BEGIN DATASET EXTRACT

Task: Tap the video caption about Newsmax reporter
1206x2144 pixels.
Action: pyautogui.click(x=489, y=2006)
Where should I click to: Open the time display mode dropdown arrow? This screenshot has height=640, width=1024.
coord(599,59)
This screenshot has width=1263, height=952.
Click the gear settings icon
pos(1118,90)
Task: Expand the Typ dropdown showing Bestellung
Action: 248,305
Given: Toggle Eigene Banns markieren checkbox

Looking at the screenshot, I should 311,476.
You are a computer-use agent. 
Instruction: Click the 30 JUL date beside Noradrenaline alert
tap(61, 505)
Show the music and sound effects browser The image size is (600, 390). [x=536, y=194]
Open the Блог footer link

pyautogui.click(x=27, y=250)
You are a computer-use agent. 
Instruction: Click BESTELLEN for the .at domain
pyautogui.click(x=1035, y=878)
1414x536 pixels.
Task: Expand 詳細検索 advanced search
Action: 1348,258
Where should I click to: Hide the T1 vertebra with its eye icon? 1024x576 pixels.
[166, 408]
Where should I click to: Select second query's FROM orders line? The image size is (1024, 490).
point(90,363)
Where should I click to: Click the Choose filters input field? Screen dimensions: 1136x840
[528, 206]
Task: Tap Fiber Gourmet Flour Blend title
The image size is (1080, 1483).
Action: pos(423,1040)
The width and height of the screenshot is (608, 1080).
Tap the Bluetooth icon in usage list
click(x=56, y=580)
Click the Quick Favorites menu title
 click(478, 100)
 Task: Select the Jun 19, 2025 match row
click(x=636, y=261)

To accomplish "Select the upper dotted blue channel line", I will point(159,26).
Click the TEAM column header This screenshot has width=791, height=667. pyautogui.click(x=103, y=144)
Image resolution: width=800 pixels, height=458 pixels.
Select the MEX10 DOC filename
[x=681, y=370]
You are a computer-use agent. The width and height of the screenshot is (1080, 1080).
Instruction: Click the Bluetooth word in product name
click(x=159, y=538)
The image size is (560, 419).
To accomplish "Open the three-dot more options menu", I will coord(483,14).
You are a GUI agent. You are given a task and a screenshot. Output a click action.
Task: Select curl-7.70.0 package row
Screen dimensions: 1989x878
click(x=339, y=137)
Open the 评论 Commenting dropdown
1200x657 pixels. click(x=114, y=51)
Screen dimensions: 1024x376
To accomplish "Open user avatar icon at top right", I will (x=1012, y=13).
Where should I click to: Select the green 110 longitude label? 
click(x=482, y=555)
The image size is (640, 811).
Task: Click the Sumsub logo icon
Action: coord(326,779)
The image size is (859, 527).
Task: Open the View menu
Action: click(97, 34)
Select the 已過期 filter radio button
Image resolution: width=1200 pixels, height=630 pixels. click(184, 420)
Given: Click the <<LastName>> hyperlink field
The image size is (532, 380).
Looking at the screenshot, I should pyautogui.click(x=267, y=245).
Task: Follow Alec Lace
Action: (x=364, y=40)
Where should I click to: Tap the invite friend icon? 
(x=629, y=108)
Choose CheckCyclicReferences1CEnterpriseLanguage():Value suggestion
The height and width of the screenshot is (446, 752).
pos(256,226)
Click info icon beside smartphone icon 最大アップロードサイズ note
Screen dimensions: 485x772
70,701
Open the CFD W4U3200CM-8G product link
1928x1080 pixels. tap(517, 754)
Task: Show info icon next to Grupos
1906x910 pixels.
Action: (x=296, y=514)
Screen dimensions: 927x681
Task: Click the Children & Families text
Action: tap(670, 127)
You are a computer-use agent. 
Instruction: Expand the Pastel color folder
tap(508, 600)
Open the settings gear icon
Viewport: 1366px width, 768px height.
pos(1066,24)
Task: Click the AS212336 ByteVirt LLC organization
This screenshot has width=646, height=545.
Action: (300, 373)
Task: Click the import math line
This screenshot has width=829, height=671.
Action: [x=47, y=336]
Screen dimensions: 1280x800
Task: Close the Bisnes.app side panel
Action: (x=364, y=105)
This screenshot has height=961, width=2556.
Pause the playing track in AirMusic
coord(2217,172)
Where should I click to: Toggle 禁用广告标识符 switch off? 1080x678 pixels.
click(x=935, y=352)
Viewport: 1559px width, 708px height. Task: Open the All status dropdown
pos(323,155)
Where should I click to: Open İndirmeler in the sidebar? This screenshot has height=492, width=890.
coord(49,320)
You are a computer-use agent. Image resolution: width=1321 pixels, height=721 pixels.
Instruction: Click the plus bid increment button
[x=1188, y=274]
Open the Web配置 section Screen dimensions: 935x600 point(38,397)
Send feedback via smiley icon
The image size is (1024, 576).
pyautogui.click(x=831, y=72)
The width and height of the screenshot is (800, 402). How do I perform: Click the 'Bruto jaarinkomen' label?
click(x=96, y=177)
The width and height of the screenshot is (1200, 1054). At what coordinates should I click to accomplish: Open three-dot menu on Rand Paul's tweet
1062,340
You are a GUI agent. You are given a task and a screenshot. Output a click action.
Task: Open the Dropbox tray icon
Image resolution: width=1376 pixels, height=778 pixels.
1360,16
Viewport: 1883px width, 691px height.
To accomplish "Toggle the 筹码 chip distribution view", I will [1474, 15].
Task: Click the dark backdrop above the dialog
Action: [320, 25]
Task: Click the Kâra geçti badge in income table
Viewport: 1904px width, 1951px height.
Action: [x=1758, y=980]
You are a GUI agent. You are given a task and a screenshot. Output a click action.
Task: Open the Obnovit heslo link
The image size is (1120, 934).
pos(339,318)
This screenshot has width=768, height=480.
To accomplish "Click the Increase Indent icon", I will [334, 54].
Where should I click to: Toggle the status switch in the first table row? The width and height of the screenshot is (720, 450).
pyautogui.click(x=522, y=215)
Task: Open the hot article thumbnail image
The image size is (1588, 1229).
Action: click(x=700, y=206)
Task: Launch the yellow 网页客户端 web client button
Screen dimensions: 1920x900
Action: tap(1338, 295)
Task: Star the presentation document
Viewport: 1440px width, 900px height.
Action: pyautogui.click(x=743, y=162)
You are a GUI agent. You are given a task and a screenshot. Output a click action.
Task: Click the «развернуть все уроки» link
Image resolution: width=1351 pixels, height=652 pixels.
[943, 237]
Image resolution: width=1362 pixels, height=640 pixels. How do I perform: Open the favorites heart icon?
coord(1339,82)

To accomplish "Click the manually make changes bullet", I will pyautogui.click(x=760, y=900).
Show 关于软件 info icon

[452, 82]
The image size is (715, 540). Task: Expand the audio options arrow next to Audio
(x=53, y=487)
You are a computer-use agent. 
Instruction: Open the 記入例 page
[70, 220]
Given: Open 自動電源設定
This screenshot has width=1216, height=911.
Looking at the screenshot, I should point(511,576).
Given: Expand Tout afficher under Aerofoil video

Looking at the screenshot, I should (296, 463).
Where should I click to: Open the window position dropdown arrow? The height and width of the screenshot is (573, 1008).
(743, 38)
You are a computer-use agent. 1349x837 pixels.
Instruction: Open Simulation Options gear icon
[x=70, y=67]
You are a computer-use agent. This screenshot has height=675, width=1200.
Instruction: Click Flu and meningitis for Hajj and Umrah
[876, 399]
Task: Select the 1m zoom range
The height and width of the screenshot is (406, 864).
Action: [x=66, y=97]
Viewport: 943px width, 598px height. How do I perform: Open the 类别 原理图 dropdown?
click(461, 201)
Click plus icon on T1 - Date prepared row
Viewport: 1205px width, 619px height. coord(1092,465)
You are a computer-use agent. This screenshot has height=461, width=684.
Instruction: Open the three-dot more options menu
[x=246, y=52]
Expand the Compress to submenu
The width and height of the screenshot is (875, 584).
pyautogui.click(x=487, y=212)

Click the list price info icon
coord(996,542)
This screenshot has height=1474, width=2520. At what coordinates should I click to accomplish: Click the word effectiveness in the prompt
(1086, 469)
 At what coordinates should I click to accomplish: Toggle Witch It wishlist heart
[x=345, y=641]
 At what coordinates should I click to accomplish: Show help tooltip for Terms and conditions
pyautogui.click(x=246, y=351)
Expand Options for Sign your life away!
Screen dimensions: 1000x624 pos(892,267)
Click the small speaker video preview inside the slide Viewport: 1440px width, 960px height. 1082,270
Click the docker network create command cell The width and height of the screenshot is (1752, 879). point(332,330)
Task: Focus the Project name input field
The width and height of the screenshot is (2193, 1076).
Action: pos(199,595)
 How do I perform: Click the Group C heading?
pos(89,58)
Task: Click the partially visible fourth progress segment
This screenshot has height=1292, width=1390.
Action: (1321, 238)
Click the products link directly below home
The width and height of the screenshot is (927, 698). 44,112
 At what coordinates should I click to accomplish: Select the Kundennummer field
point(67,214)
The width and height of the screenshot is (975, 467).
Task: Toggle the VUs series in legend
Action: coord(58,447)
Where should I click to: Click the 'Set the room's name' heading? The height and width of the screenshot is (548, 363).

END DATASET EXTRACT

Please copy the lines above from the line with "Task: Select the Jun 19, 2025 match row" up to and including the line with "You are a computer-use agent. The", exactly as written and with nothing else.

 Task: Select the Jun 19, 2025 match row
click(x=636, y=261)

To accomplish "Select the upper dotted blue channel line", I will point(159,26).
Click the TEAM column header This screenshot has width=791, height=667. pyautogui.click(x=103, y=144)
Image resolution: width=800 pixels, height=458 pixels.
Select the MEX10 DOC filename
[x=681, y=370]
You are a computer-use agent. The width and height of the screenshot is (1080, 1080).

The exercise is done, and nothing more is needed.